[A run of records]

Begin

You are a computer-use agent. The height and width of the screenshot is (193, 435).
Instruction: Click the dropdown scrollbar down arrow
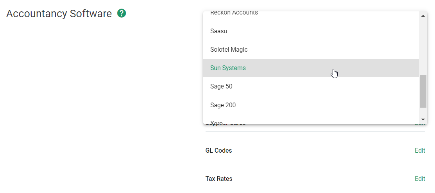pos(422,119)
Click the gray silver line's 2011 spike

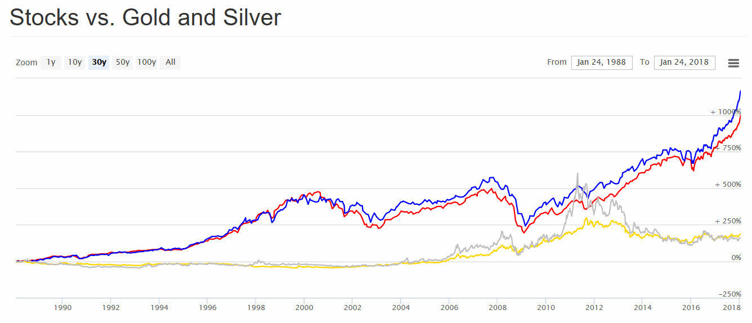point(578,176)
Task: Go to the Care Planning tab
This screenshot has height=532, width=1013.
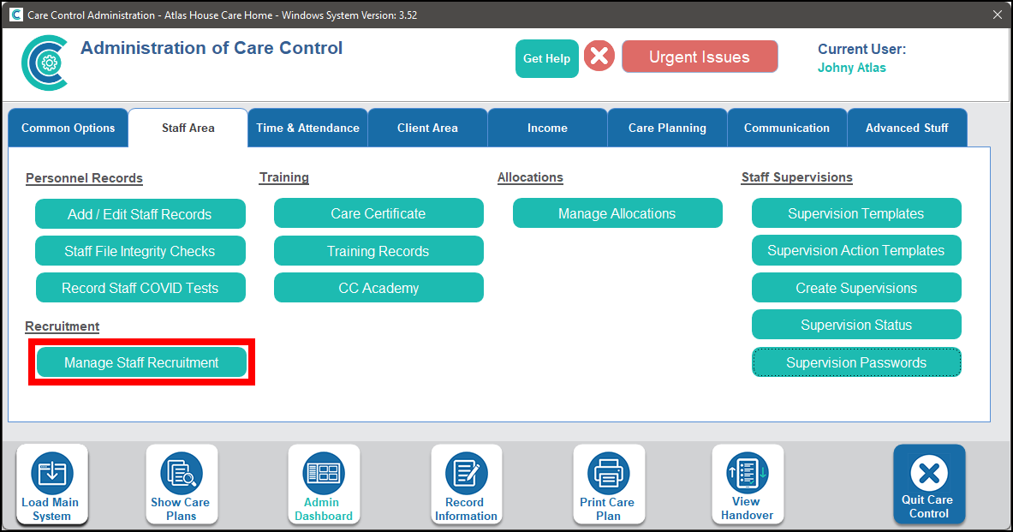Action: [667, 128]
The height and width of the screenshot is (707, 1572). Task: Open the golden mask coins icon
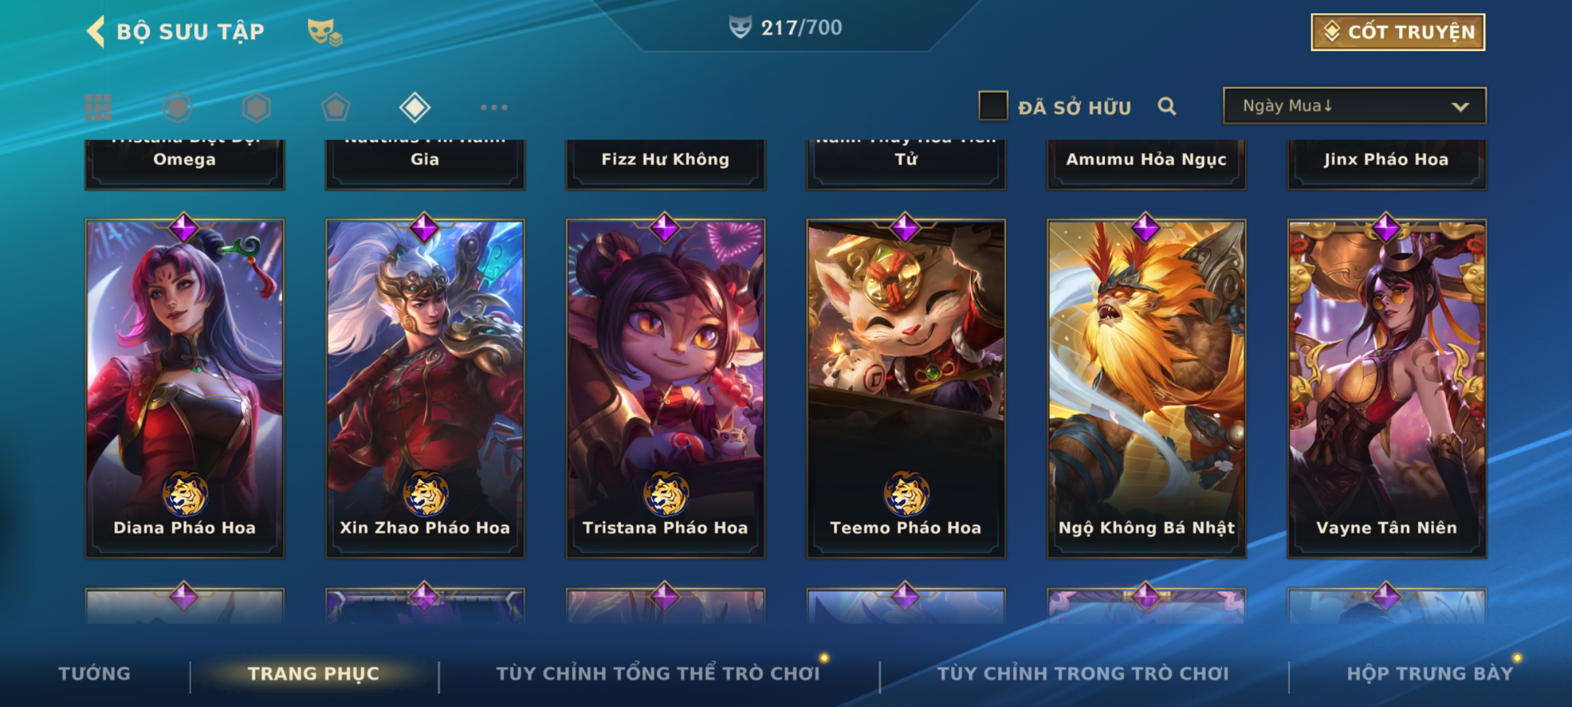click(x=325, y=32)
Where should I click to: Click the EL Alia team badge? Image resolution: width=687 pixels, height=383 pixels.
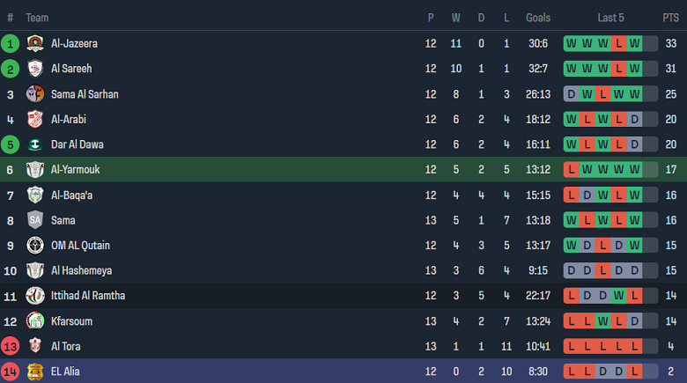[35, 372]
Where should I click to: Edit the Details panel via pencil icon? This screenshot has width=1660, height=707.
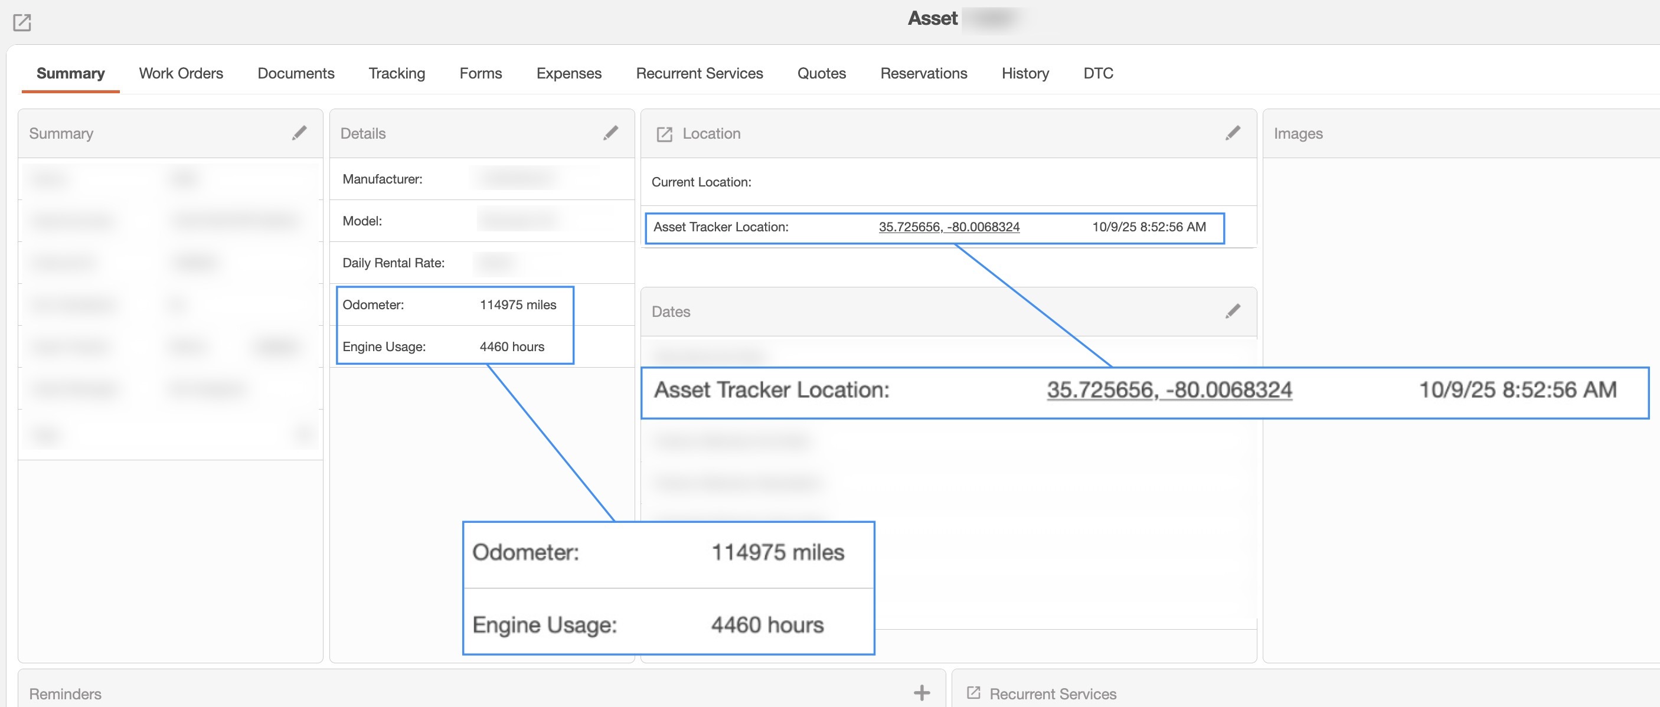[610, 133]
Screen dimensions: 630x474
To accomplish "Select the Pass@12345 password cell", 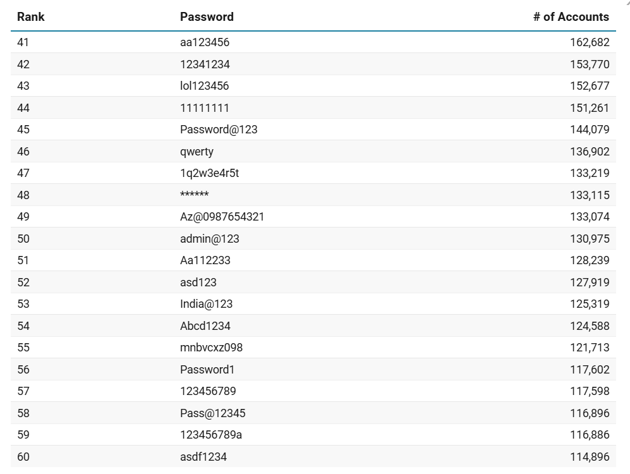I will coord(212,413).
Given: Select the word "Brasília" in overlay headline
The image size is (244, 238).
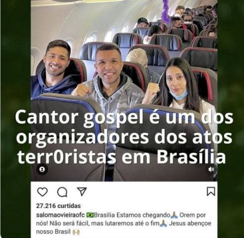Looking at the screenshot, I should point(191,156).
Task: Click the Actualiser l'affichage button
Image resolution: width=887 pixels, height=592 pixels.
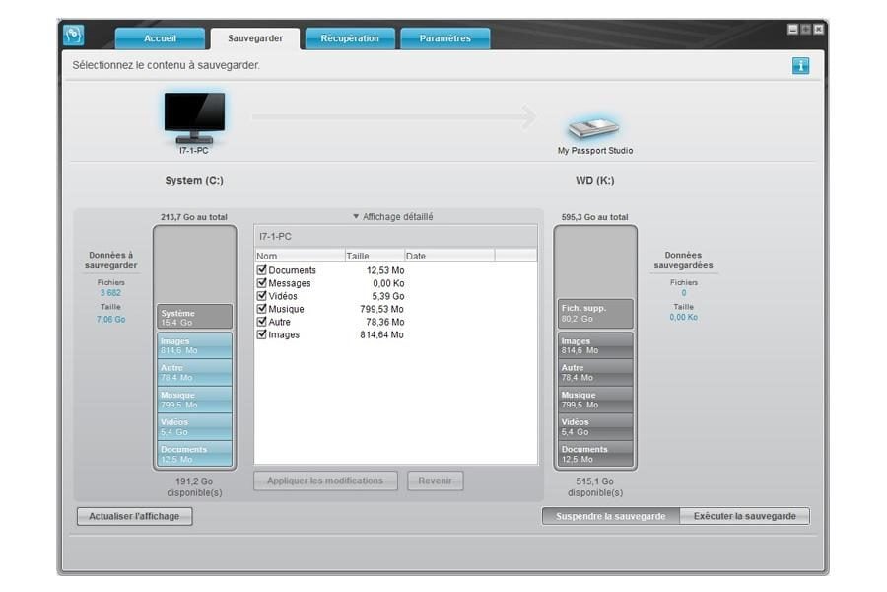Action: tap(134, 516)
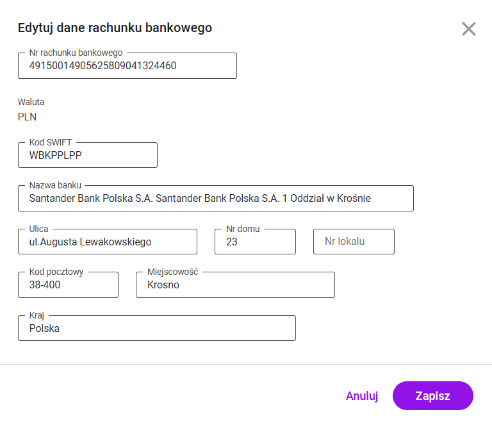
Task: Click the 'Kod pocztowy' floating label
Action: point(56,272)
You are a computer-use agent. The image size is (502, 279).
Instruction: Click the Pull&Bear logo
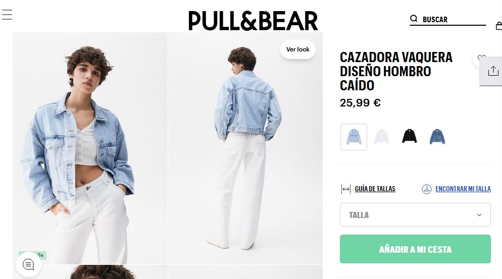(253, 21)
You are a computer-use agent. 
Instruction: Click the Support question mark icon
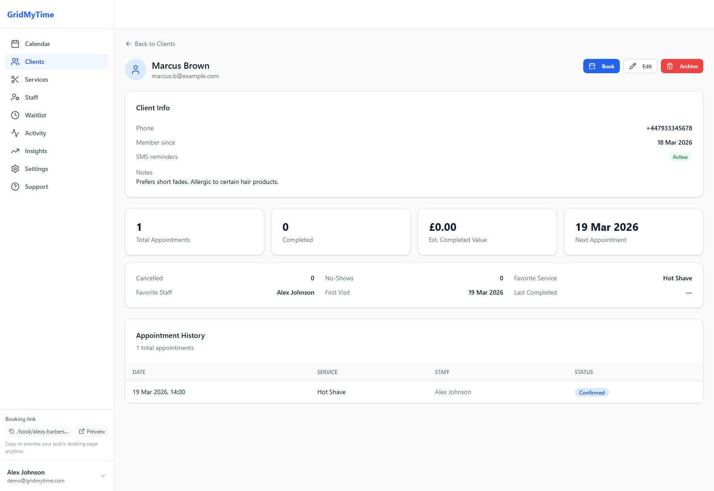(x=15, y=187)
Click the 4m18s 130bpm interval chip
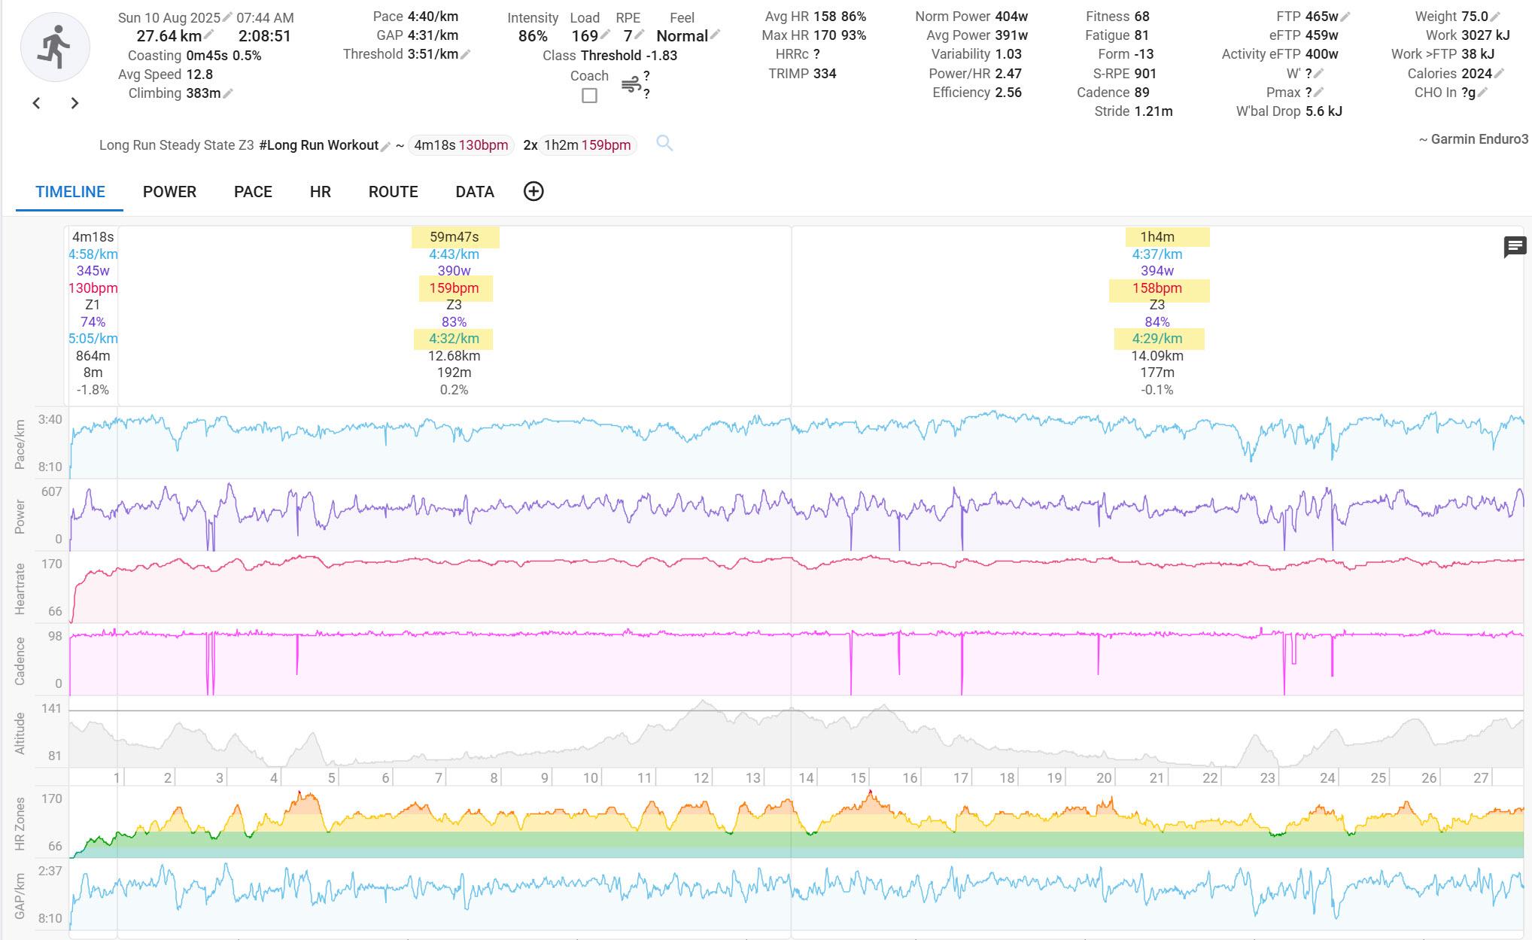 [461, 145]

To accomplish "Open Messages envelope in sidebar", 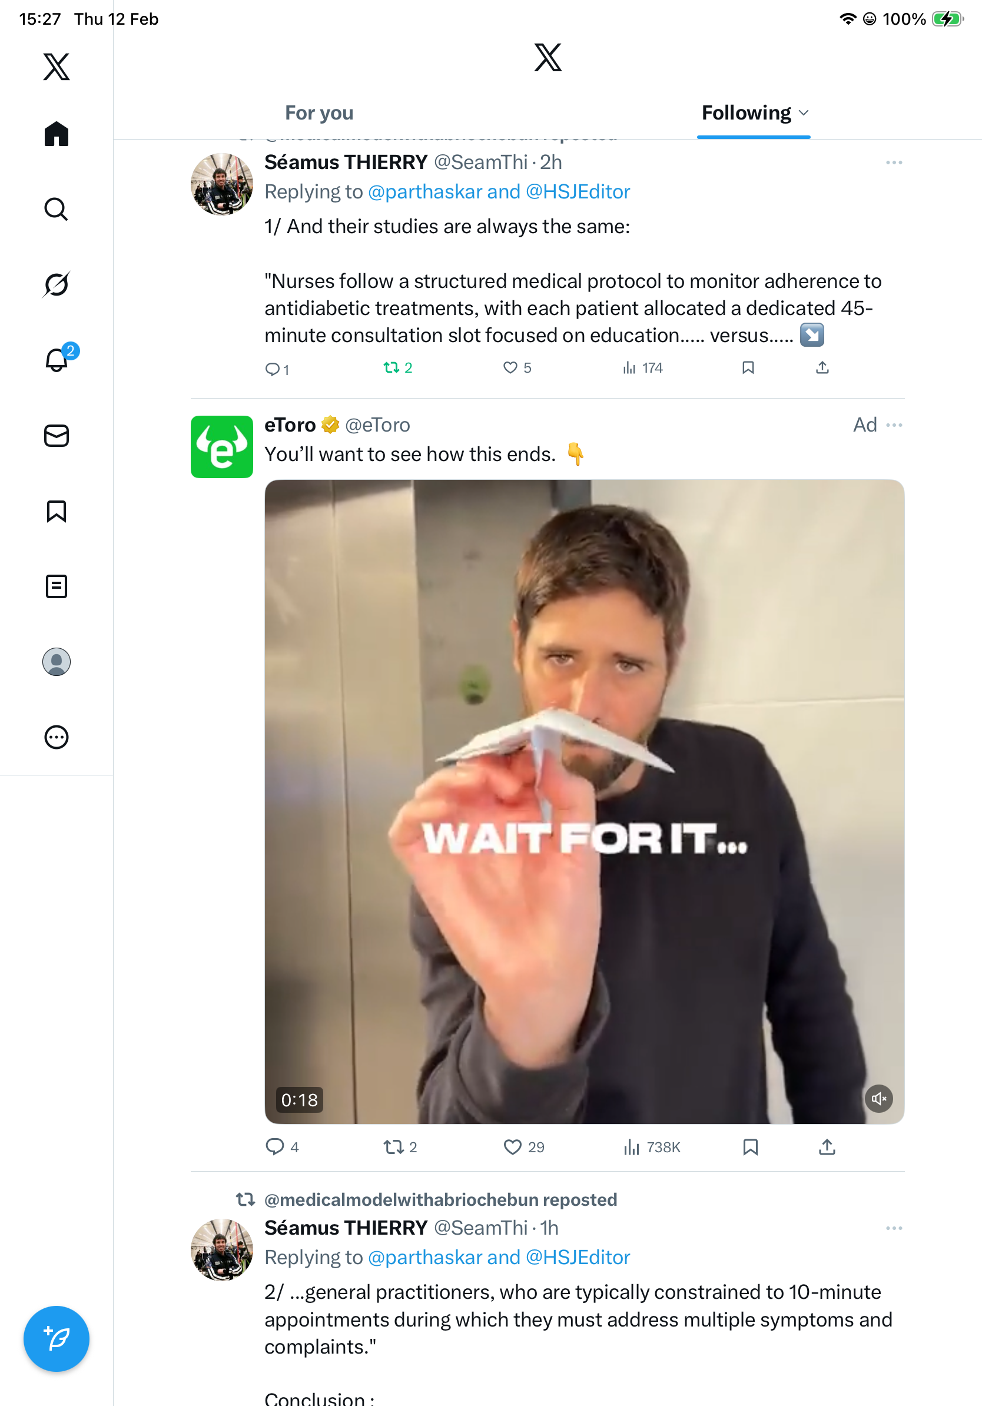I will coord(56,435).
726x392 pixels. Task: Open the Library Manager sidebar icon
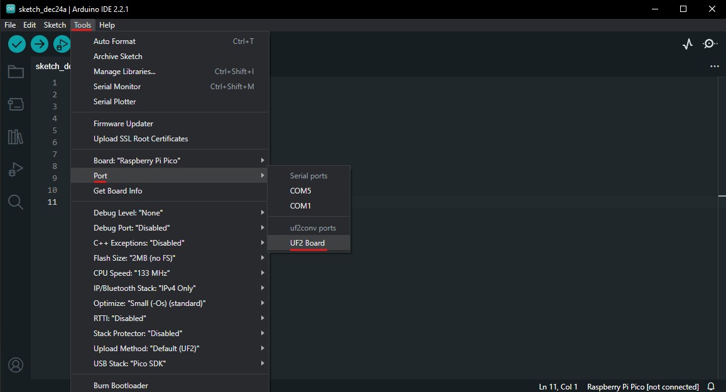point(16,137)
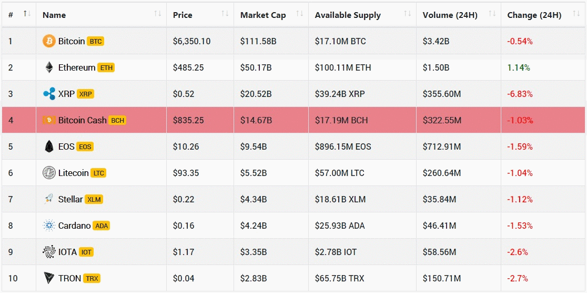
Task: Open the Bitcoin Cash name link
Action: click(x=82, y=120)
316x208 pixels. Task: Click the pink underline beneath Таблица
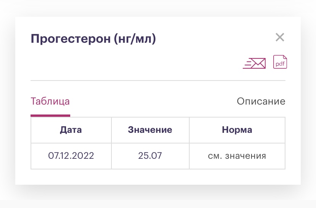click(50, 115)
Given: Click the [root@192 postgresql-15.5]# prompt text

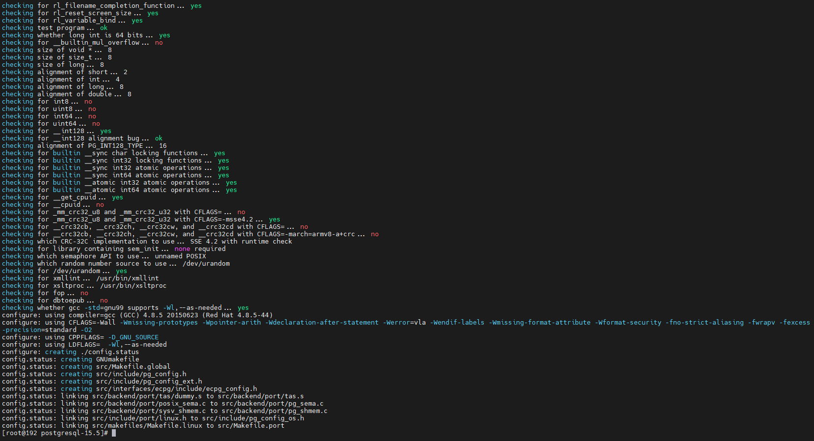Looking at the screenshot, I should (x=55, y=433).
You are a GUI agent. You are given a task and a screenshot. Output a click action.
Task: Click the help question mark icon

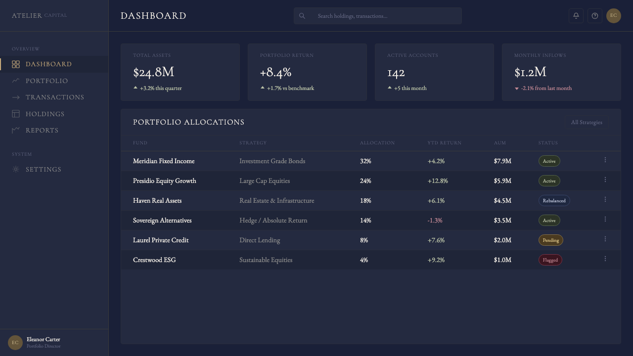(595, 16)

End

### PROBLEM REQUIREMENTS
Filter the records above, copying out each line that contains the string "Where". Case counts.

### CORRECT RESPONSE
Where should I click to: Click the EL Alia team badge? Image resolution: width=687 pixels, height=383 pixels.
Where should I click to: Edit the Details panel via pencil icon? This screenshot has width=1660, height=707.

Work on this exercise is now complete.